Introduction to Organization and Project
Each organization needs to focus on different aspects for being successful at international level. P3M (Portfolio, Program and Project management) is one of the important aspects which plays an important role in each and every organization (Greasley, 2007). The current research report is based on P3M performance of AFM bank. It focuses on a case study which shows that bank is facing the problem of poor P3M performance. So, research will describe the major reasons for poor P3M performance of AFM. It will critically evaluate the different options of bank for improving the performance. Further, research will also include appropriate recommendations for improving the management of Portfolio, Program and Project of AFM bank (Kloppenborg, 2011).
AFM is a global bank which is operating its business in different countries but its main headquarter is in South Africa. It has a shared service centre (SSC) for finance and HR in South Africa. But, for reducing the cost of back office, CFO of the bank has decided to relocate its SSC to India or China. Along with this, organization has number of key projects which needs to be completed in order to comply with new banking regulations. Overall, AFM bank is facing the problem of poor P3M performance which is the major research issue of this study.
1. Reasons for poor P3M performance in AFM bank
Portfolio, Program and Project management P3M Framework:
P3M framework can be defined as a set of policies, procedures, tools and different models which are designed to support different functions of organization to attain strategic and tactical benefits from their investment in projects, program and portfolios (Kathy and Deborah, 2007).

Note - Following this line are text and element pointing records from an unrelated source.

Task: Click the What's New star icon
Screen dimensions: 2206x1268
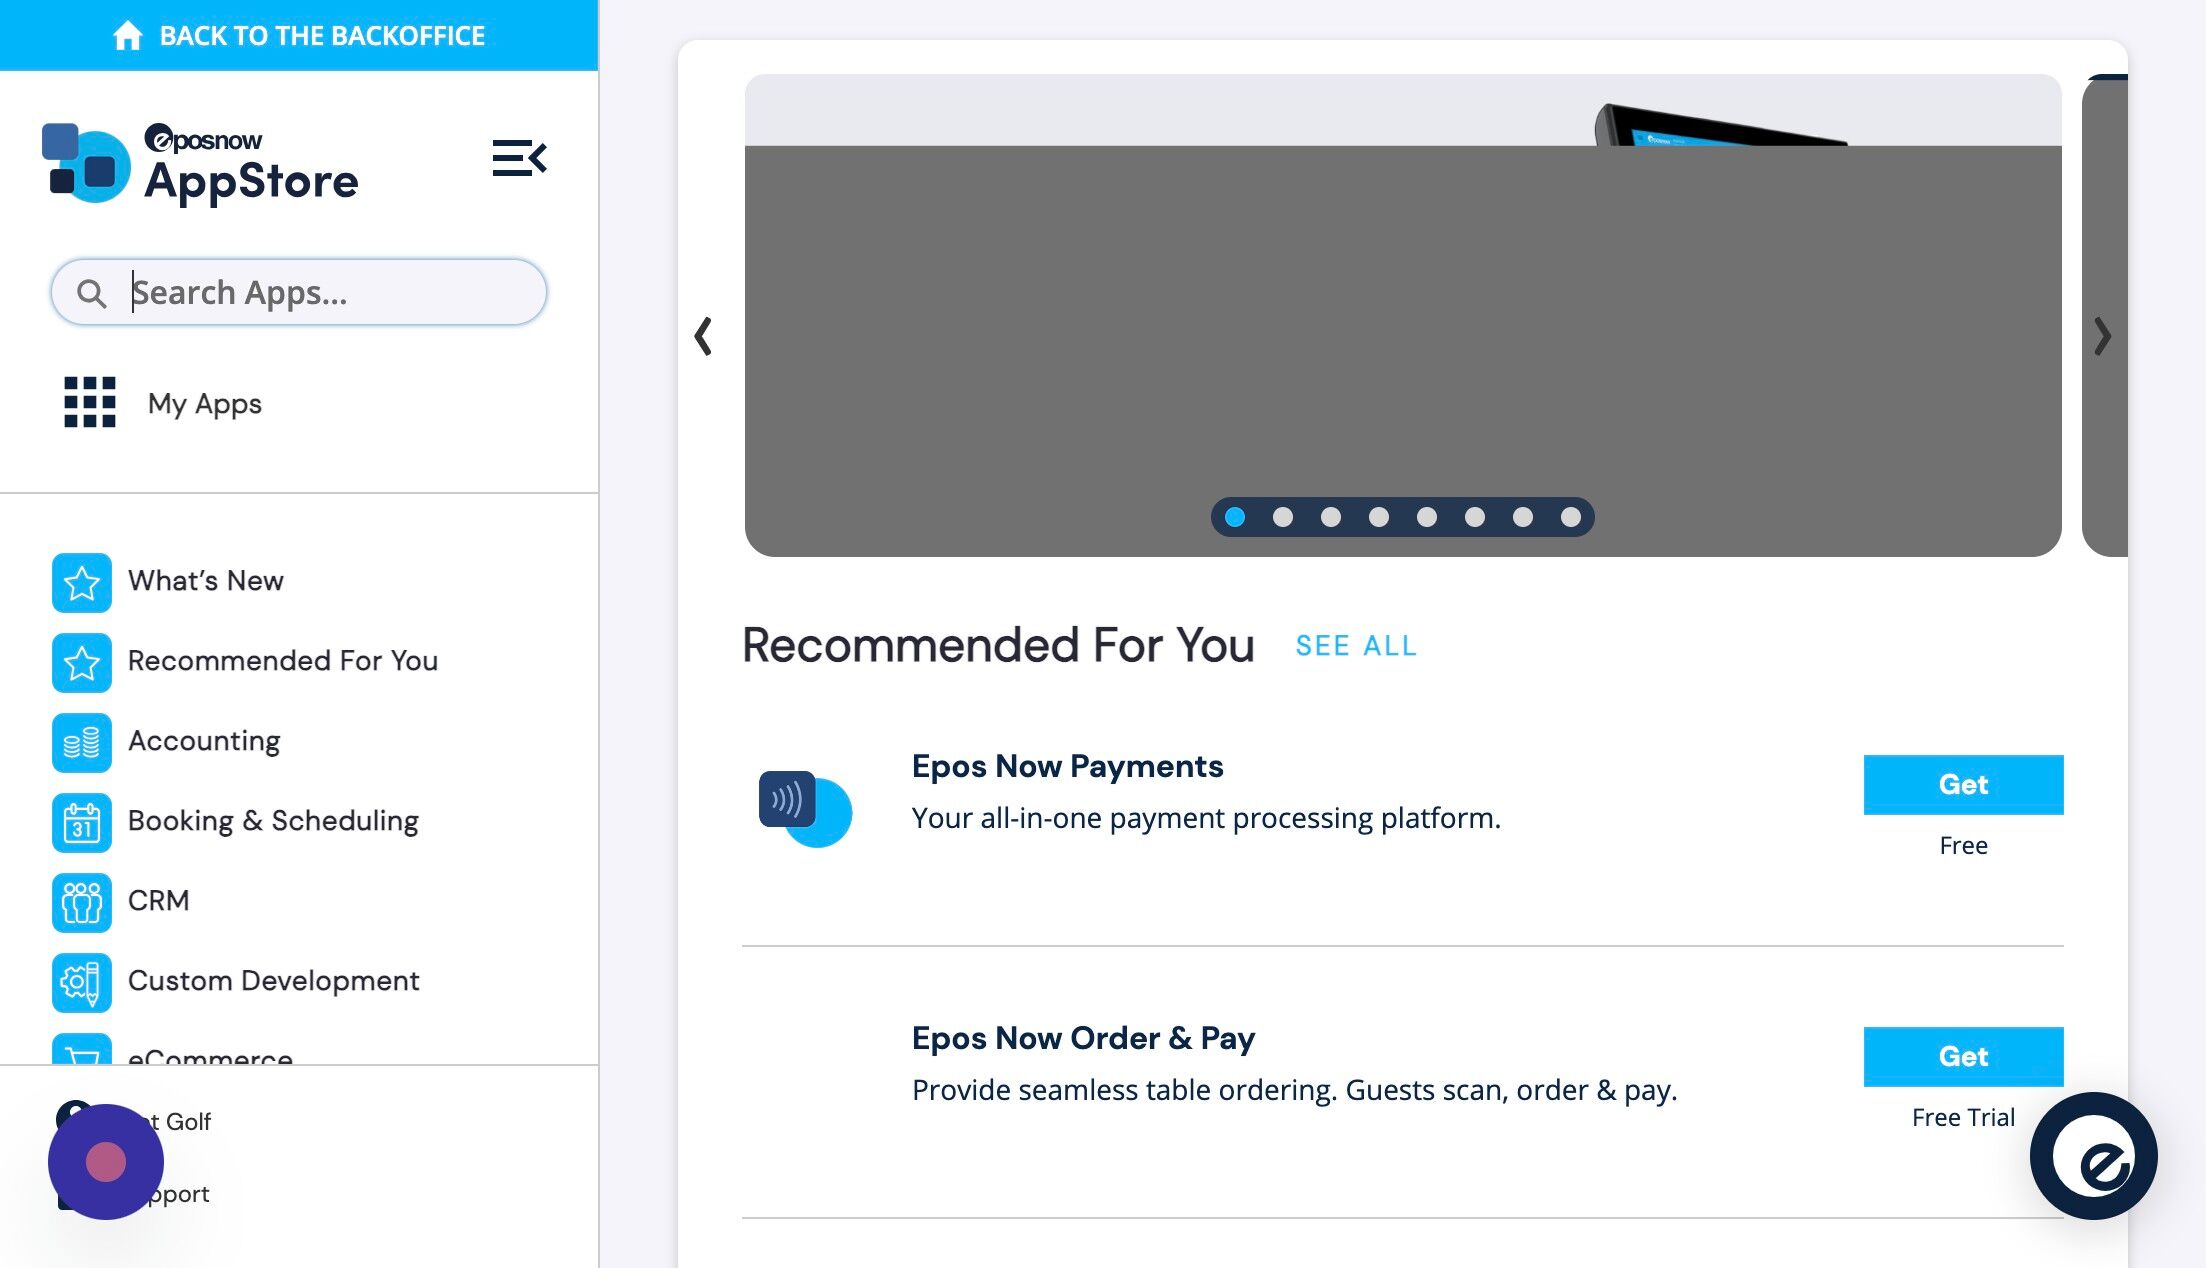Action: click(82, 582)
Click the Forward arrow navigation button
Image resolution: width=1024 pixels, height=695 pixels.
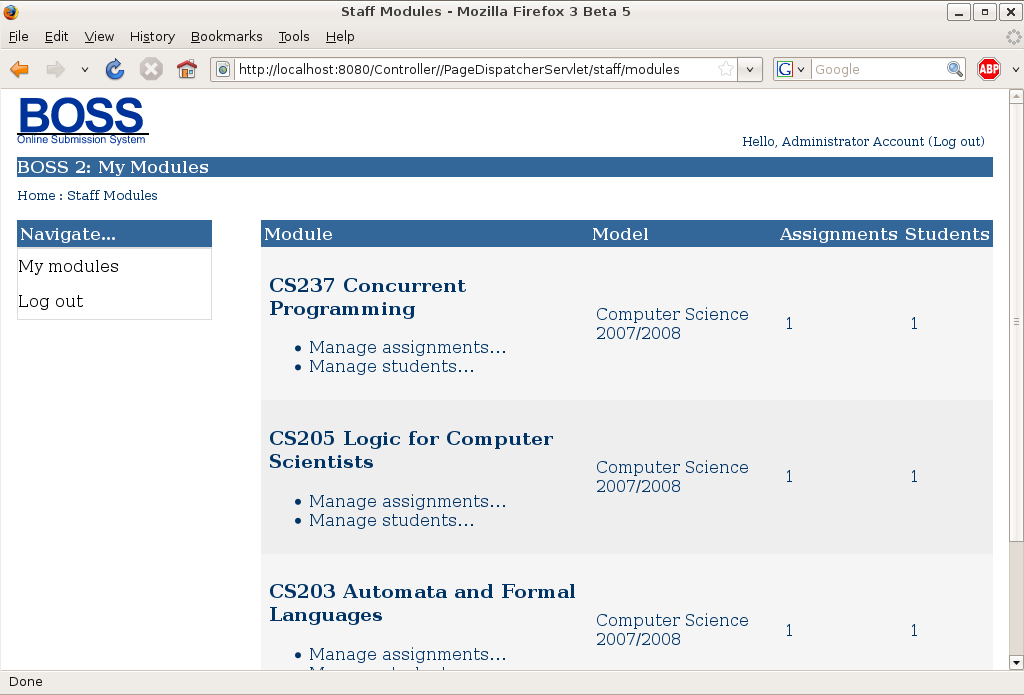click(x=55, y=69)

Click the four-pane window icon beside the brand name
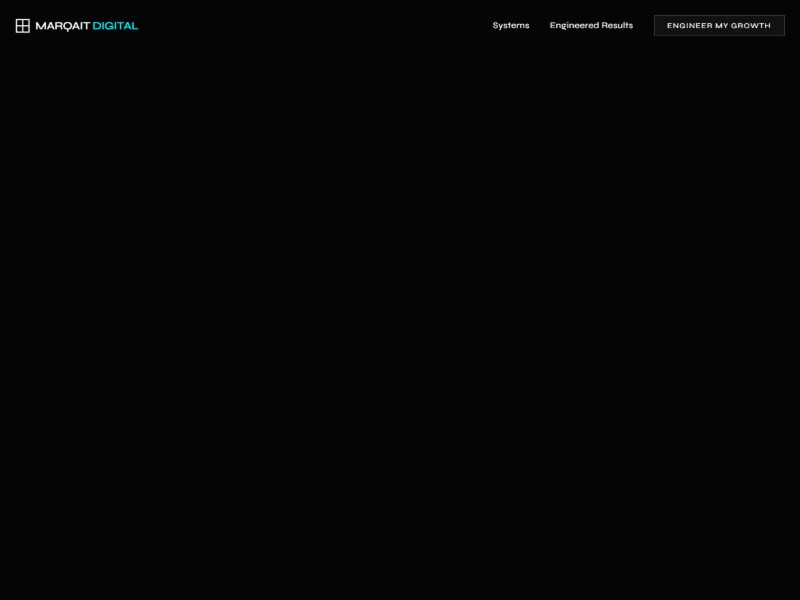coord(22,25)
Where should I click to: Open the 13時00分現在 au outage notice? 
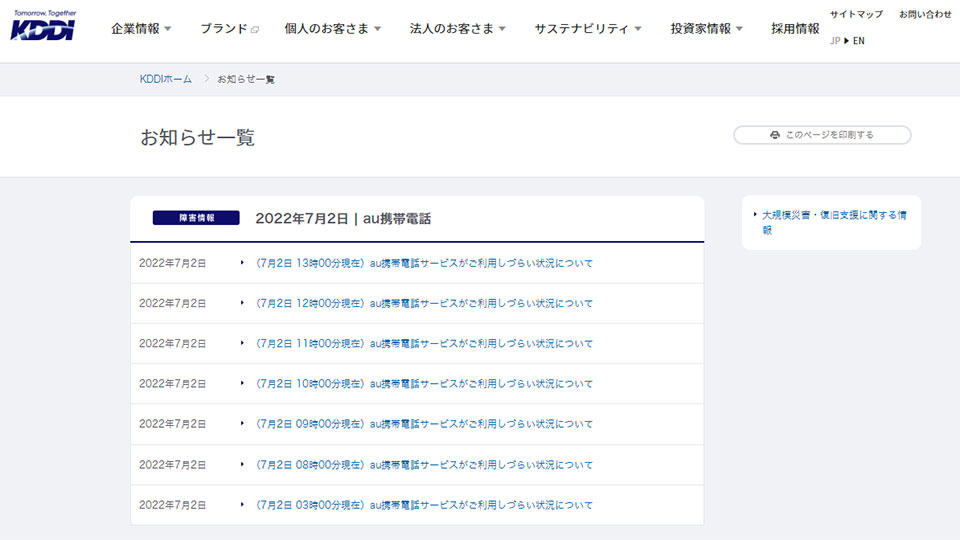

As per the given case study, AFM bank is suffered from poor P3M performance. There are different reasons of poor performance which are described as under:
AFM Bank is operating a Shared Service Center for finance and HR in South Africa which supports its global operations. But, requirement of high cost and time is one of the major problems of SSC which has negative impact on portfolio of global operations of bank (Kumaraswamy, 2011).
Bank has an extensive portfolio of projects; however, performance is poor in terms of delivering projects on time and in budget.
As per the given case study, AFM bank has a very large project which poses particular serious risk to future revenue and profit. Therefore, it is also one of the major reasons behind poor P3M performance because it has the negative impact on future performance of organization in international market.
Worse relationship with business users is also one of the major reasons which can decline Portfolio, Program and Project management of AFM bank (Martin and Guerin, 2006).
CIO (Chief Information Officer) of bank has started to introduce Agile Methodology for improving the system development and performance of project. But, after implementation, this methodology has failed to gain necessary commitments from the system users. So, it is also one of the major reasons which affect entire performance of the organization (Zwikael, 2009).
Project manager of bank has left so; lack of standardized project management process across the organization is also one of the major reasons behind poor P3M performance.
Bank does not follow a consistent way to chose profitable investment for firm so; it increases unnecessary cost of company.
As per the case study, there is no appropriate way of monitoring and controlling the project performance (Minney, 2012).
It is an international bank, so differences among culture of each nation also lead to inappropriate management of organization’s culture which also affects the performance of company.
There are different factors of macro environment such as political, legal and ethical issues; environment and economic fluctuation as well as social inequalities are also considered as one of the major reasons of poor P3M performance.
Therefore, all these are the major reasons behind poor P3M performance of AFM bank.
Organization needs to pay specific attention towards projects, programs and portfolios for improving its overall performance (Dey, Clegg and Bennett, 2010).